| TEXT PROVIDED |
= = =

We were up at 6am unable to get back to sleep so we cracked on with the days jobs. We’d agreed with Amarjit, the previous owner that we could drive to his work place and use his tools to remove the interior of the van. He was based in the very fancy North Vancouver district where mansions were built amongst the hills like a new Hollywood in the making. He was constructing a new property with a crazy view across the city and sea – although I couldn’t help but feel happier living in a van with freedom than being stuck up a steep hill, reliant on a car to get me anywhere and the same view every day.

We borrowed a drill, crowbar and hammer and got to work. It was much tougher than we’d anticipated and the whole shelving unit was secured down with an absurd amount of nails and screws. It was very slow going and we couldn’t get the unit out in one go so we had to begin breaking slabs of wood off. Suddenly a bunch of very exclusive cars pulled up around us and the mansion across the road had an open house. The property was up for sale at CA$14 million…so it seemed kind of funny to be renovating a tiny home on wheels next to such a unnecessarily large home.

Amarjit and his work friends took a break to come and help us as we were clearly struggling. They made such quick progress, albeit they weren’t being careful at all like we were, it felt like we were witnessing a smash and grab of our own property. Within thirty minutes we had the shelving units out and soon after all of the caging around the windows. The van was nice and bright now and we had our empty canvas to work with.

We stopped at a gas station to hoover the shards of wood and dust out and then we scrubbed all of the interior clean. We made a base for ourselves in the Home Depot carpark for the next couple of days, returning to our Airbnb to sleep but all of the work was done in that carpark, under a fly-over from the sky-train to prevent us from getting too wet in the rain.

The biggest issue we had with the van was the big metal bars screwed in the ground to hold the passenger seats in place. We needed a special tool to remove them and we were reluctant to buy something for just one job. In the end we had no choice so we got the tool only to find some of the bolts were too old or worn to remove or we just couldn’t get the leverage to ease them out. It was a bloody nightmare, but we got two metal bars out, leaving two in the front and four in the back. The back ones didn’t matter, the bed would cover them but the front ones were a big problem, raising a couple centimetres above the floor. We spent so long scratching our heads, pondering the best way to deal with the situation. We could have gone to a mechanics and had them removed for $100 but we didn’t want to spend so much money on that. So instead we opted to work around the problem.

= = =

| MATERIAL SUPPLIED |
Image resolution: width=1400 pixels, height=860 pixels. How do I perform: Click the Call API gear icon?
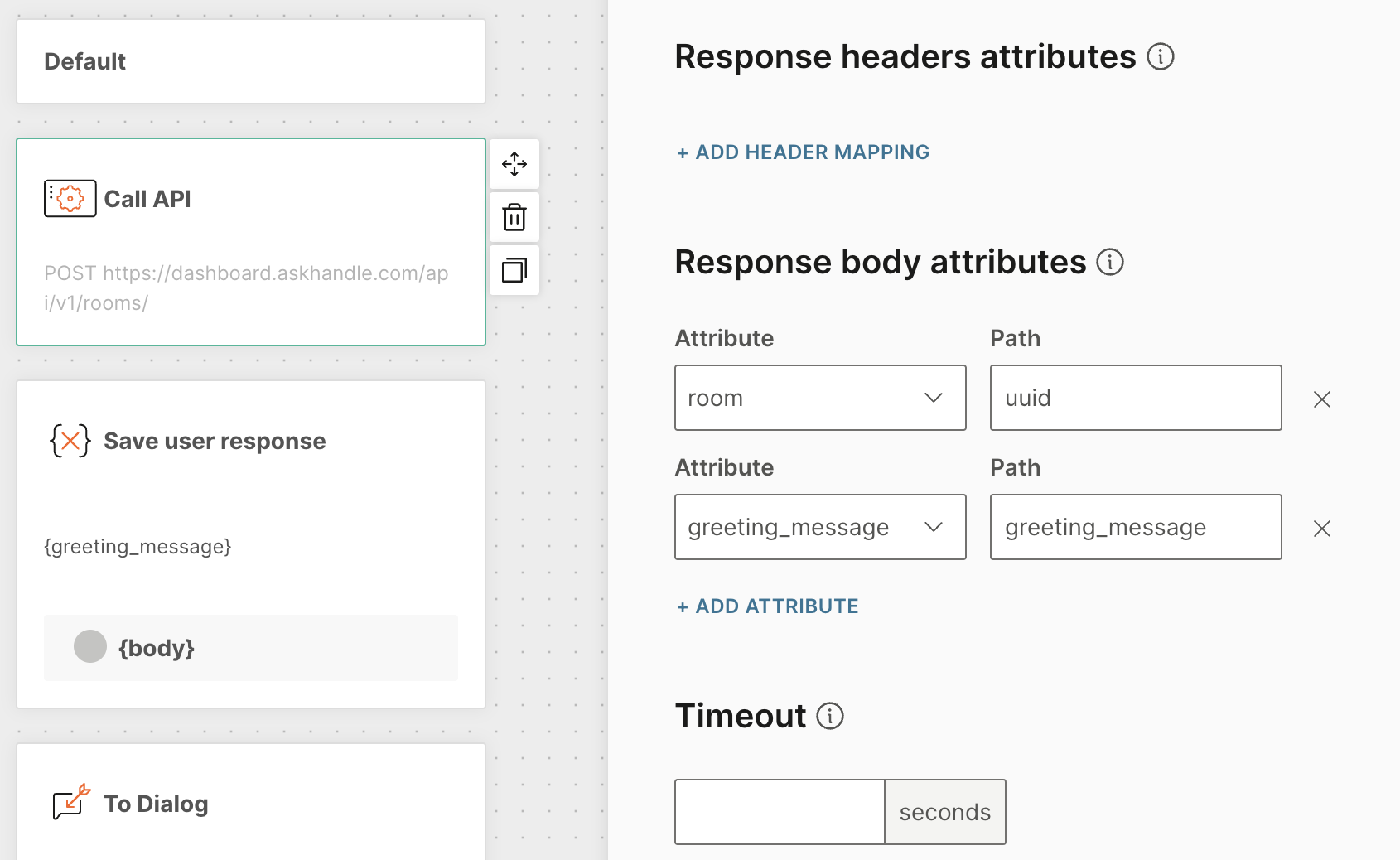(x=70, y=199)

= = =

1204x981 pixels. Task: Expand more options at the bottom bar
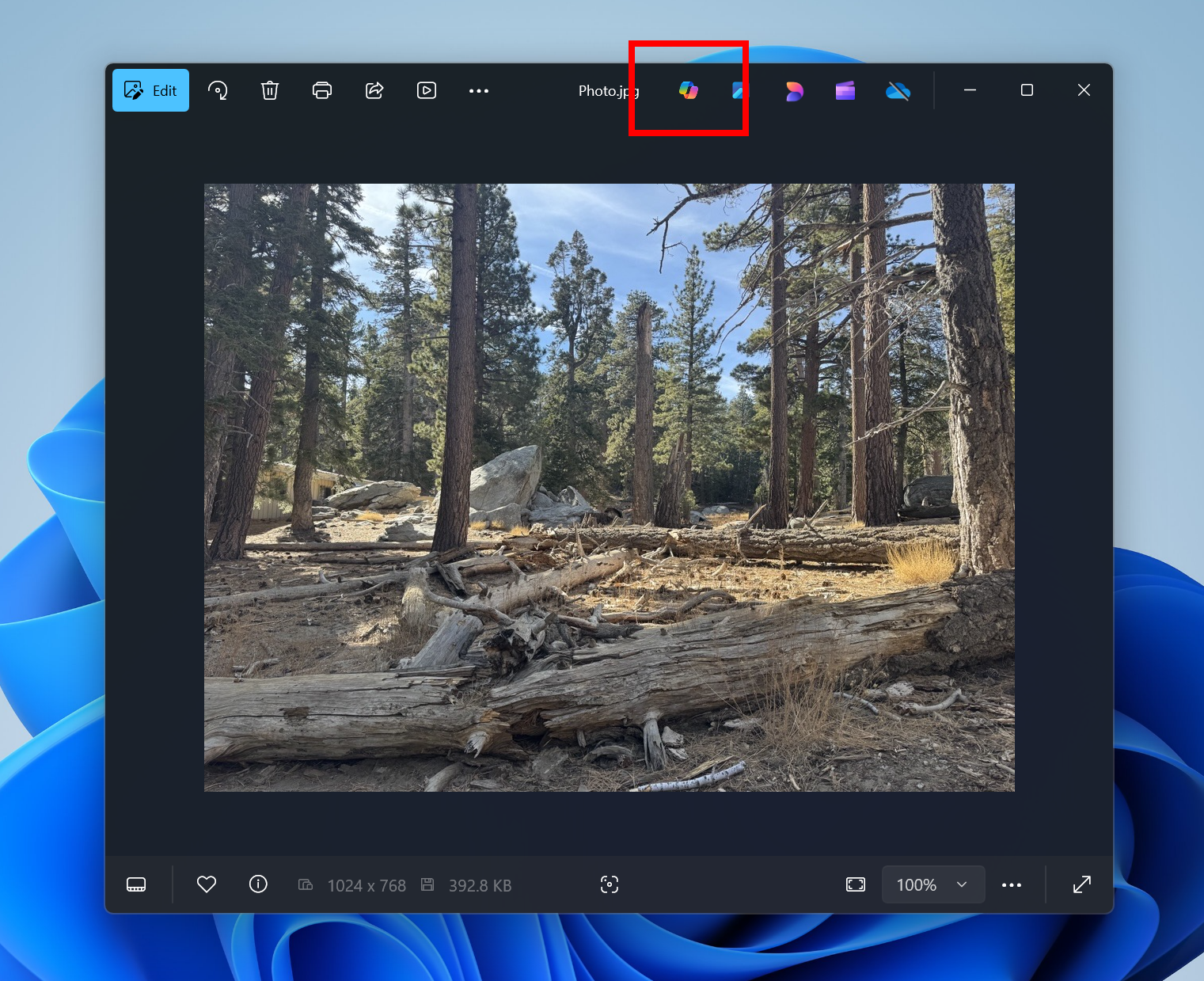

= = =

| WHAT TO WORK ON |
Rewrite the passage from the van renovation text starting at "Amarjit and his" and ending at "to work with.", replacing "thirty minutes" with "forty minutes".

| COMPLETED TASK |
Amarjit and his work friends took a break to come and help us as we were clearly struggling. They made such quick progress, albeit they weren’t being careful at all like we were, it felt like we were witnessing a smash and grab of our own property. Within forty minutes we had the shelving units out and soon after all of the caging around the windows. The van was nice and bright now and we had our empty canvas to work with.